## Brief
Please reproduce all of the entries exactly, without omitting any.

## Exercise material
= = =
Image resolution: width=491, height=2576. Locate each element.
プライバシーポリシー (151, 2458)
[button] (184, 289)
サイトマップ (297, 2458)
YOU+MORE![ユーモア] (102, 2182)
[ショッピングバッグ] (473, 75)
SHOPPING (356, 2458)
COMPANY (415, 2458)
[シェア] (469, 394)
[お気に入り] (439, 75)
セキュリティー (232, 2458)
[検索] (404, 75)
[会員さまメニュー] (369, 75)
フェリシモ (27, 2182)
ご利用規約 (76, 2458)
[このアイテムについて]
= = =
## Result of this task
Image resolution: width=491, height=2576. Locate each element.
プライバシーポリシー (151, 2458)
[button] (184, 289)
サイトマップ (297, 2458)
YOU+MORE![ユーモア] (102, 2182)
[ショッピングバッグ] (473, 75)
SHOPPING (356, 2458)
COMPANY (415, 2458)
[シェア] (469, 394)
[お気に入り] (439, 75)
セキュリティー (232, 2458)
[検索] (404, 75)
[会員さまメニュー] (369, 75)
フェリシモ (27, 2182)
ご利用規約 (76, 2458)
[このアイテムについて]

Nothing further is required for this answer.